In deze context moet je Johannes’ leer over de liefde plaatsen. Voor Johannes is de liefde een vertaling "met daden die waarachtig zijn" (1 Johannes 3,18) van deze gemeenschap in God. Het is dus in wezen een wederzijdse gemeenschap. Degene aan wie deze gemeenschap geschonken wordt, neemt ze aan om deze op zijn beurt te schenken. Dit wordt allereerst realiteit in God en vervolgens in ons: "Zoals de Vader Mij heeft liefgehad, zo heb ook Ik jullie liefgehad.

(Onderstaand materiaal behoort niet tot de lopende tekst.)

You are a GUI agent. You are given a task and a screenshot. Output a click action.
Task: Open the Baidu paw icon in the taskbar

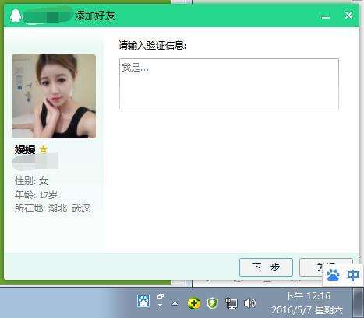[x=143, y=302]
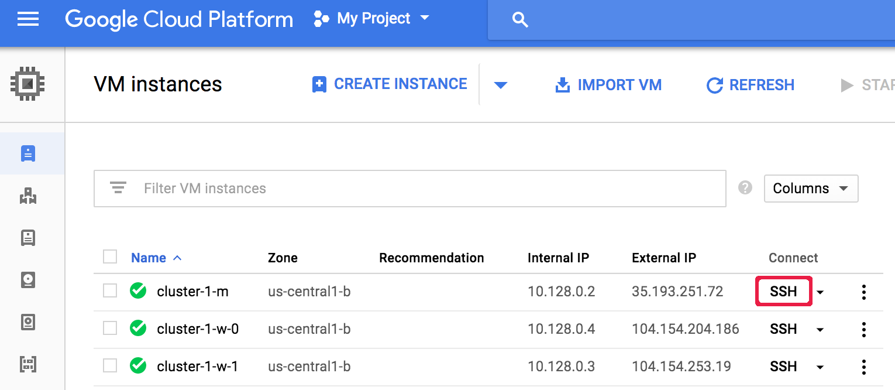
Task: Click the Compute Engine chip icon
Action: [27, 84]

Blijft in mijn liefde" (Johannes 15,10). Wij blijven in deze liefde door volgens het "nieuwe gebod" te leven: "Met de liefde die Ik jullie heb toegedragen, moeten jullie ook elkaar liefhebben" (Johannes 13,34; zie 15,10.17). Zo wordt de liefde tussen Christus’ leerlingen bij uitstek het teken van Gods aanwezigheid in het hart van deze wereld (zie Johannes 13,35).

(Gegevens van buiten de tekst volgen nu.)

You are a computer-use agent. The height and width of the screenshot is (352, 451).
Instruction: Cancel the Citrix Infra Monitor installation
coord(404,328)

Johannes legt de nadruk op de wederzijdse liefde tussen de leerlingen. Dit doet hij echter niet om de liefde te beperken tot een kleine groep van hen die hetzelfde denken. Het doel van deze liefde blijft universeel, "zodat de wereld kan geloven" (Johannes 17,21.23), zodat de mensen zich openstellen voor Gods aanwezigheid en deelhebben aan zijn gemeenschap. Maar het enige, echt overtuigende teken van deze aanwezigheid, van deze gemeenschap, is een liefde die wordt geschonken èn ontvangen, een "volmaakte" liefde (1 Johannes 4,12; zie 2,5; 4,17.18). Deze liefde is niet alleen maar een gevoel, maar ze verzoent wat verdeeld is en schept een gemeenschap waarin heel verschillende mensen als broeders en zusters samenleven en samen delen. Het leven van deze gemeenschap bezit een aantrekkingskracht die mensenharten ingrijpend kan veranderen. Voor Johannes is Gods liefde op deze wijze werkzaam in de wereld (zie Johannes 3,16). Dit gebeurt niet direct, want God kan de harten niet dwingen. Een wereld die zich bewust voor God afsluit, is niet te verenigen met zijn liefde (zie 1 Johannes 2,15). Maar God plaatst in het hart van deze wereld een zuurdesem van gemeenschap, van wederzijdse liefde. Deze zuurdesem is in staat om in het hele deeg door te dringen en het te laten rijzen.